Schwimmer’s social activism started with his parents. “My mom was a very vocal, groundbreaking feminist activist lawyer [and occasional actor]. So my earliest memories of theatre were watching these feminist productions that my mom was in and being on the picket line with my parents and fighting for women’s rights and gay rights.

“That’s the environment I grew up in. I’m very aware of my own privilege as a heterosexual white male whose parents were able to pay for a private education for me. I’ve always felt a sense of responsibility to give back and to call things out if I see an abuse of power.”

For more than two decades Schwimmer has worked to raise public consciousness about rape and sexual harassment. In 2018 he made a series of short videos called #ThatsHarassment and he serves on the board of directors of the Rape Foundation in Santa Monica, California. How did he feel when the #MeToo movement caught fire?
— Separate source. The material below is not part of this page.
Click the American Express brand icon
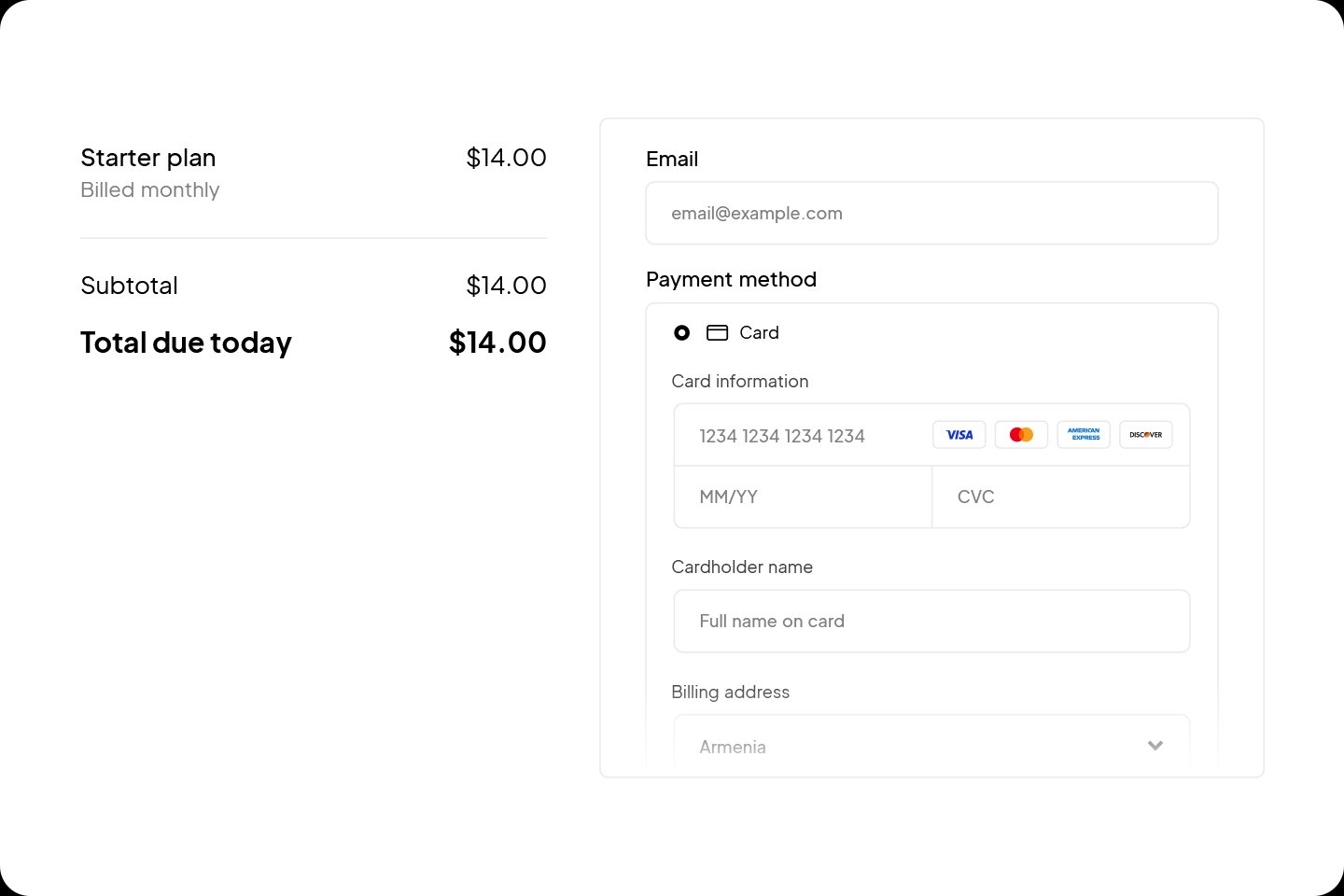 click(x=1083, y=434)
“Primarily I felt like: ‘Ah, finally! Yes, yes!’ My mom has been telling my sister and me stories since she was a young lawyer being sexually harassed by judges, clients, other lawyers. I don’t know a woman in my life that has not been harassed in some way.”
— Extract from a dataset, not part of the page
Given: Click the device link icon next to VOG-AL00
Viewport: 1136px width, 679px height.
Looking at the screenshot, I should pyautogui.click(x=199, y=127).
All the same, he says, he was saddened by the “atmosphere of terror” that struck “all men … Some people called it a ‘witch hunt’,” he says. “I disagree with that, but … there was a lot of over-reacting, I think. Some of the more complex situations were lumped in with the more egregious and criminal.”

Schwimmer with Nick Mohammed in Intelligence.
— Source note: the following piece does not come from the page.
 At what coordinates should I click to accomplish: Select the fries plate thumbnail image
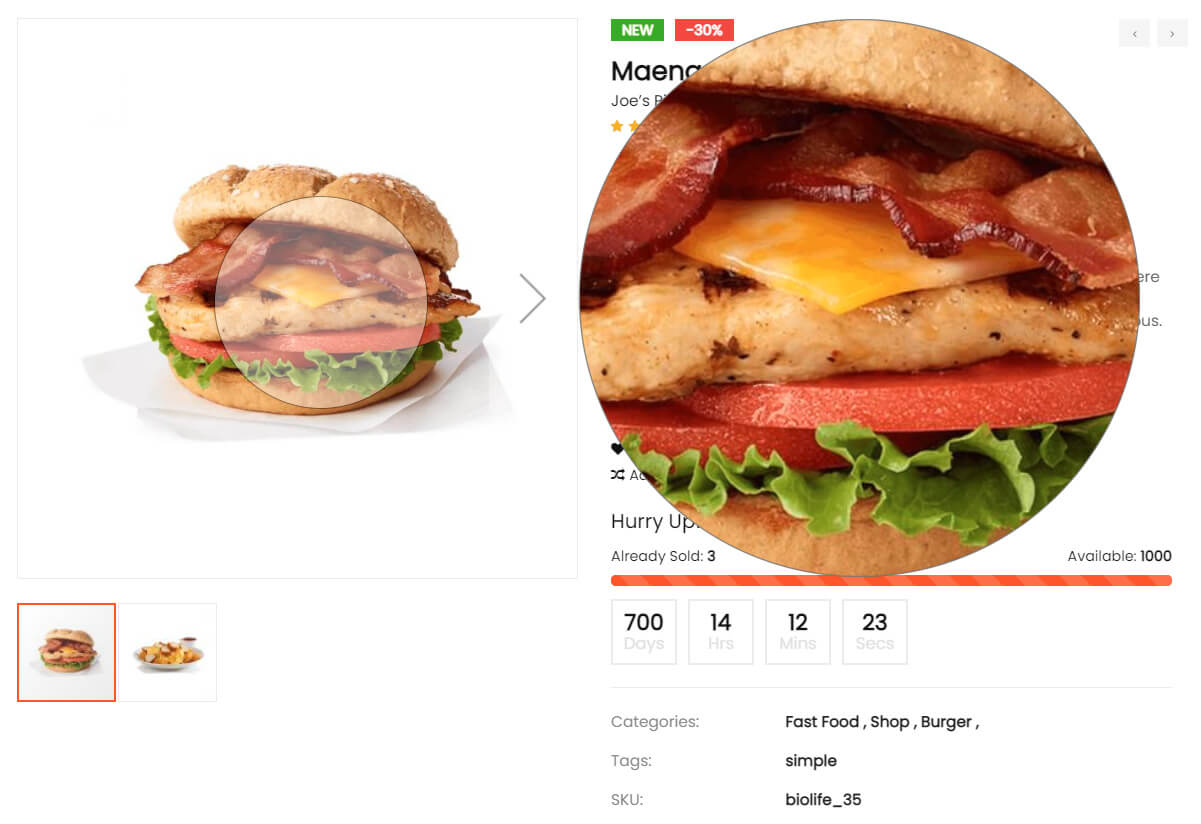coord(168,652)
Schwimmer with Nick Mohammed in Intelligence. Photograph: Sky

Schwimmer once directed a film for Harvey Weinstein and found him “an aggressive individual used to getting what he wanted”. The producer is currently standing on trial in New York on five charges of sexual assault. But justice is arbitrary and uneven. Donald Trump, another rich and powerful New Yorker accused of sexual assault by multiple women, occupies the White House with impunity.

“I was shocked and really dismayed when it was revealed that he’s got so many women accusing him of sexual assault and that he boasts on tape of grabbing women by the genitals,” says Schwimmer, who otherwise steers clear of party politics. “Most people decided that it didn’t matter. I would argue to those same people that if he had done that to their daughter or their wife or their sister, it probably would matter. I didn’t know how to explain to my daughter how the country elected someone who was boasting of committing sexual assault.”

Schwimmer’s daughter is Cleo, aged eight, from his marriage to the British artist Zoë Buckman, which ended in divorce a couple of years ago. “Anyone would say the same thing, but of course it’s heartbreaking. You feel somewhat responsible and a sense of failure – and you grieve. I certainly didn’t get married with the idea that it wouldn’t last. I really believed it would.

“The first year and a half, it was really my daughter’s adjustment that I was most concerned about. I knew I’d be fine, I’d be OK, and I knew she would be OK, the mom. We’re still great friends and, touch wood” – he bangs the table – “we’ve worked out a way to be really respectful and loving and caring and flexible in terms of our co-parenting.

“Just making sure Cleo was going to be OK and feel supported and loved was quite painful for everyone, obviously, but I can say now that she feels really safe and happy. And all three of us try to do things together.”

In a Guardian interview in 2007, Schwimmer was asked what single thing would most improve the quality of his life. He replied then with a single word: children. “That’s absolutely true,” he says now. “Hundred per cent life-changing and in every way the most joyous and fulfilling and meaningful thing. Period. Hands down.

“I don’t think I’ve ever loved unconditionally before – even with partners, lovers. I think there was always a part of me that would hold back in some way. Now I realise that it’s like a part of me kind of cracked open and: ‘Oh, my heart’s bigger than I ever thought it was.’”

Intelligence will be on Sky One and Now TV from 21 February.